Reflecting on his admiration for Martindale, the actor explained, “There’s a complexity to her acting. There’s a power to her acting, and an ability to bring reality and realness to her acting that no one else can do. … I had to get her for this role. To be honest, I don’t know if I would have directed it if she had said no. It’s one of those movies that needed someone as great as her. Let’s be honest. We’ve seen a whole lot of family films. I knew that going into it, and I didn’t want to tell any old derivative story.

“This was special because of Jim Strouse’s script, but you also needed an actress who could pull it off. My goal in this movie is to show this is everybody’s family. At some point, that family on the screen stops being that family on the screen, and they become projections of your own family.”

Krasinski stressed that relatability both on television and on the big screen is something he takes extremely seriously. “One of the reasons ‘The Office’ was so popular was that you knew a Dwight in your office, or your boss was like Michael Scott,  or you were in love with someone you worked with.

“As an audience member that’s what connects with you, and you can start to see yourself in the story.”

Asked if his recently becoming a father had an impact on him directing this family-centric tale, Krasinski nodded his head vigorously. “If I had directed this movie five months before, it would have been a completely different movie. My daughter was four and a half months old when we began shooting. I will say my interpretation of the movie at that point was far different from the time I first read the script — and that’s likely the understatement of the year.

“Yes, I understood the concept of guy-at-the-doorstep-of-having-a-baby, but more importantly to me, becoming a father immediately exerted these unbelievably strong existential pulls towards my own parents. I suddenly understood them better, understood my brothers better — even came to think differently about things like a family name, lineage and things like that.

“Those are hugely powerful, weighty things. So, I was definitely working out a lot of those things in my head during the process of shooting this movie!”

As Krasinski brought up his family, it seemed natural to ask if he and his wife, Emily Blunt, would ever consider acting together. The actor and director did not hesitate to say, “I would love to work with Emily. I’m not going to hide from the fact that I’m hopefully one of her biggest fans. Aside from her being my wife, the work that she does, her work ethic, and the power she has as an actress continue to amaze me. … The hard part would be finding a movie where the story of us being a married couple doesn’t supersede the actual story of the movie.”

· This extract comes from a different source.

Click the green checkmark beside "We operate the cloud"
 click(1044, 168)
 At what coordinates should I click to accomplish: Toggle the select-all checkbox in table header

Before all that, Krasinski will first be returning to the small screen in the 10-part Amazon series “Jack Ryan,” with the actor tackling the iconic role as the Tom Clancy character previously portrayed in feature films by Alec Baldwin, Harrison Ford, Ben Affleck and Chris Pine.

” ‘Tackling’ is a good word for it,” Krasinski said with a laugh. “You’ve got to take a running start at Jack Ryan. It is hugely exciting, but it’s also very daunting.

“But when it was pitched to me I quickly realized this actually is not going to be a television show — in the sense of the typical TV series. It’s actually going to be movie broken down into 10 parts — that’s the cool part about that. … It just might be the best medium to date to serve Tom Clancy’s work, because his books are so dense and so rich. … Plus, Jack Ryan’s superhero power is intelligence and problem solving, so that’s a role I really look forward to tackling — as you put it — when we begin filming in January.”